約12年ぶり新作映画も公開、『魔法少女まどか☆マギカ』常識を覆した「悲惨さ」と少女たちの「残酷な運命」の画像
DVD『魔法少女まどか☆マギカ 1』(アニプレックス)  ©︎Magica Quartet/Aniplex・Madoka Partners・MBS

 『魔法少女まどか☆マギカ』の新作映画『劇場版 魔法少女まどか☆マギカ〈ワルプルギスの廻天〉』が、2026年2月に公開されることが決定した。

 『魔法少女まどか☆マギカ』は、2011年にオリジナルアニメとして放送されて以来、いまだに語り継がれる名作だ。その人気の理由は、これまでの魔法少女モノの「常識」を覆すストーリー展開にあるだろう。

 タイトルからは可愛らしくポップな作品に思えるが、蓋を開けてみれば無慈悲で残酷な展開が描かれ、トラウマシーンも数多い。そのギャップが視聴者に衝撃を与えたのだ。もちろん、悪と戦う魔法少女たちも悲惨な運命を辿っている。

 今回は、本作に登場する魔法少女たちがそれぞれどんな結末を迎えたのか、その悲惨さをあらためて振り返っていこう。
※本記事には作品の核心部分の内容を含みます

■あまりにショッキングな死亡シーン

 魔法少女の中でリーダー的な役割を果たしていた巴マミ。容姿端麗で頭脳明晰、華麗に戦って魔女を倒すところから、主人公の鹿目まどかや美樹さやかも彼女に尊敬の眼差しを向けていた。

 そんなマミは、これからもずっと“先輩”としてふたりを導く存在になるはずだと思われた……。しかし、3話でまさかの悲劇が起こる。いつものようにマミは魔女退治を試みた。相手はお菓子の魔女 シャルロッテで、可愛らしいマスコットのようなビジュアルからあまり強そうには見えない。

 この戦いの前、マミは自身の孤独な戦いについてまどかに吐露し、「マミさんはもうひとりぼっちなんかじゃないです」と言われて舞い上がっていた。本当は寂しいのに無理して強がっていたからこそ、これからはまどかが一緒に戦ってくれると聞いて嬉しかったのだ。魔女が現れる前、使い魔と戦っている間は絶好調で、「もう何も怖くない」と笑顔を浮かべる姿も印象的だった。

 しかし、シャルロッテは予想を裏切る強さの持ち主だった。マミの全力の攻撃にもまったく動じず、口の中から巨大な本体を飛び出させる。マミはその本体に頭を食いちぎられ、あっさり死んでしまう。

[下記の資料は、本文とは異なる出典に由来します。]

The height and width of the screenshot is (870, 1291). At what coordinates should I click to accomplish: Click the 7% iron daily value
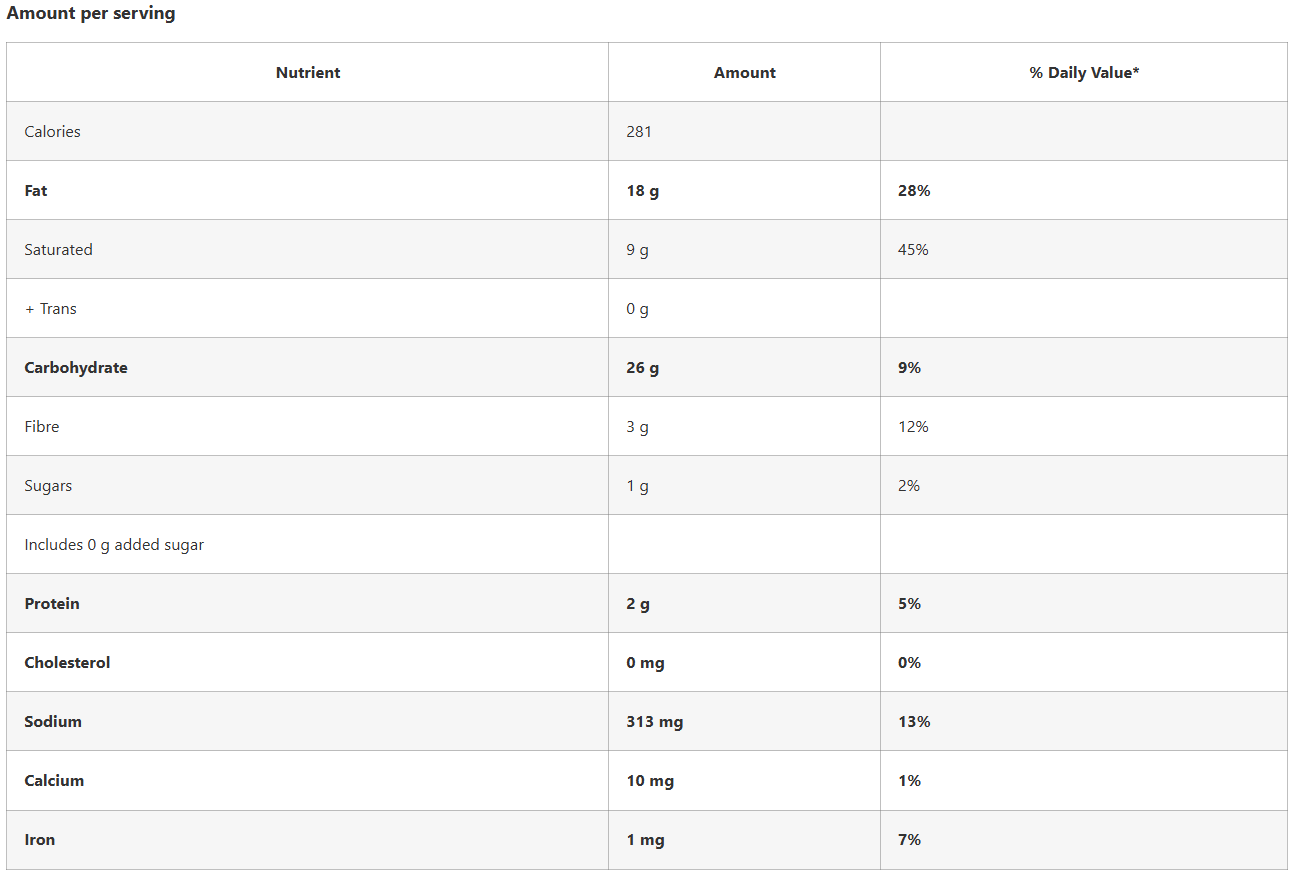[x=909, y=840]
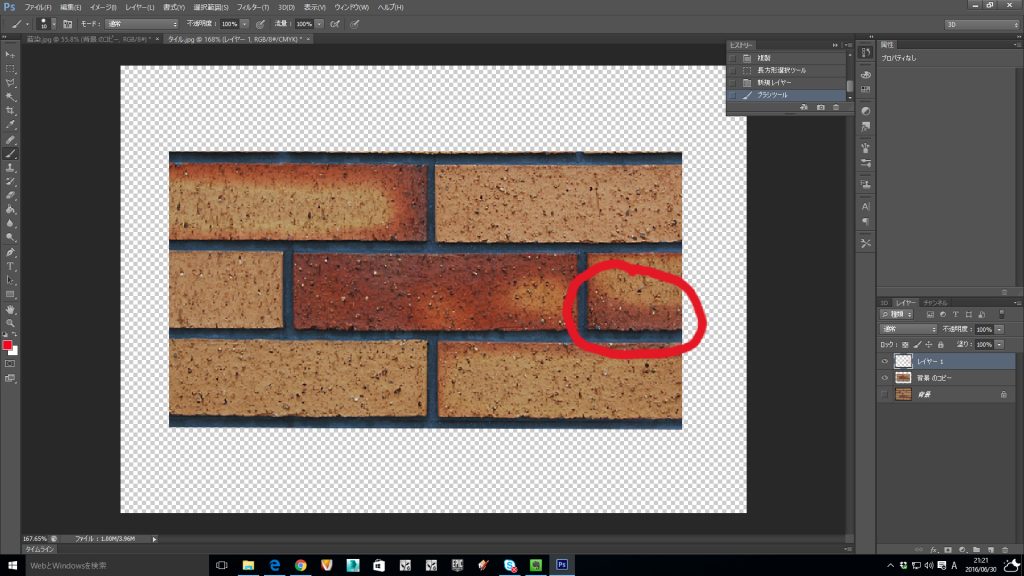Select the Hand tool
Viewport: 1024px width, 576px height.
tap(10, 309)
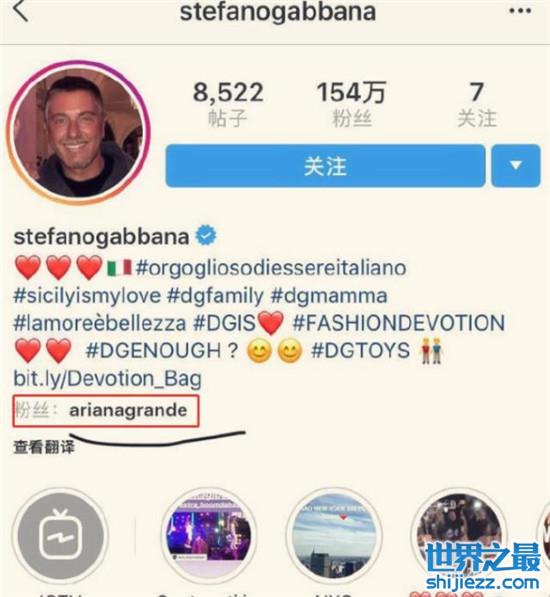
Task: Tap the blue verified badge icon
Action: coord(206,236)
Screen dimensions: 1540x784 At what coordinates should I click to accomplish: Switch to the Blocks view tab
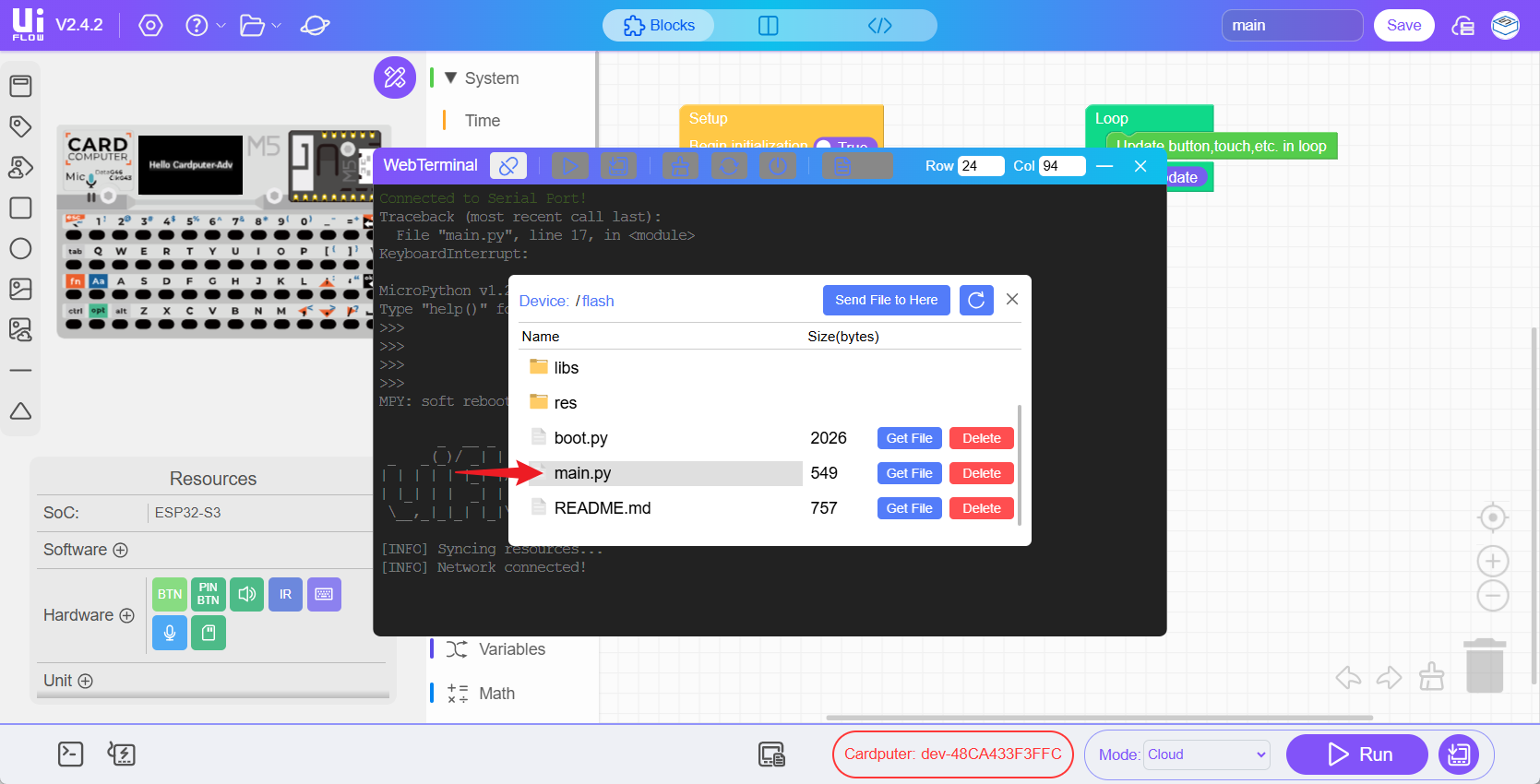tap(659, 25)
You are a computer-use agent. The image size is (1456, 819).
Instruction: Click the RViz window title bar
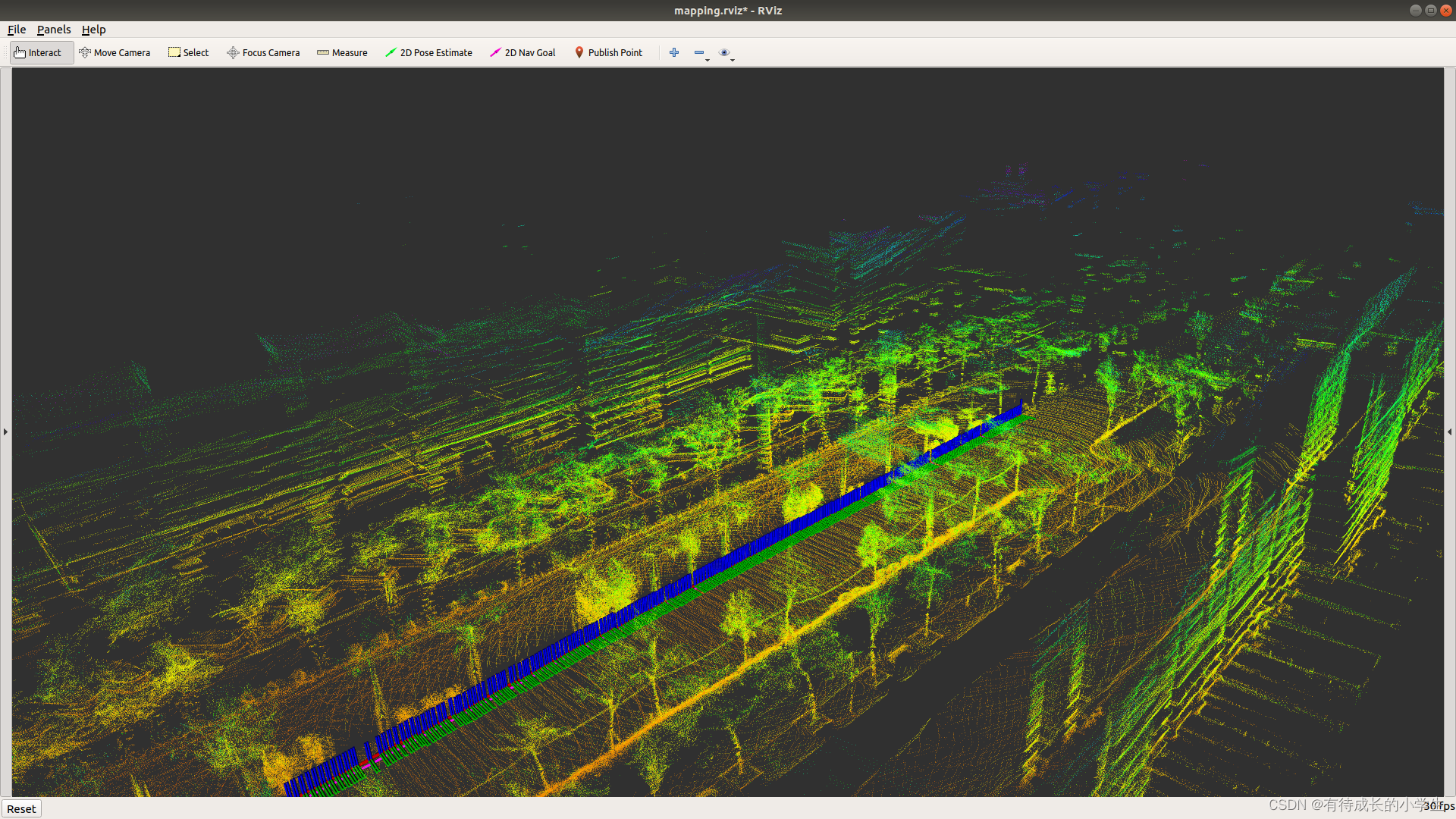(727, 10)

 この瞬間には視聴者の多くがショックを受けたはずだ。まさか、魔法少女がこんな凄惨な死に方をするとは思わなかっただろう。“魔法少女だから死なない”という先入観が打ち砕かれたマミの死亡シーンは、今でも衝撃のトラウマシーンとして語り継がれている。

■報われない結末

 まどかの親友であるさやかの最期も、救いようがなく心が痛くなるものだ。

 さやかは幼なじみの上条恭介にずっと恋をしていた。恭介はヴァイオリニストを目指していたが、事故で左手にケガを負い、夢を諦めて自暴自棄になっていた。

 そんな恭介の手を治すため、さやかは自らを犠牲にして魔法少女になった。すべては愛する人のため……だが、恭介のほうはそんな事情など知らない。奇跡で怪我が完治してラッキー、おまけに別の同級生と良い感じだ。

 魔法少女になると、魂は「ソウルジェム」と呼ばれる宝石として抜き取られ、肉体はただの抜け殻になってしまう。つまり、魔法少女とはゾンビや死人に近い存在なのだ。そんな自分はもう恭介と一緒にはいられないと、さやかは気付いてしまう。

 絶望を抱えながらさやかは、魔女を感情のままに倒していき、ソウルジェムはどんどん穢れて濁っていく。そして、穢れが満ちた時、さやかは魔法少女から魔女へと姿を変えてしまう。

 恭介の幸せを願っただけなのに、さやかは恭介に気づかれないまま闇落ちして退場してしまった。恭介を想う純粋な気持ちが大きかっただけに、あまりにも報われない、悲しすぎる結末だ。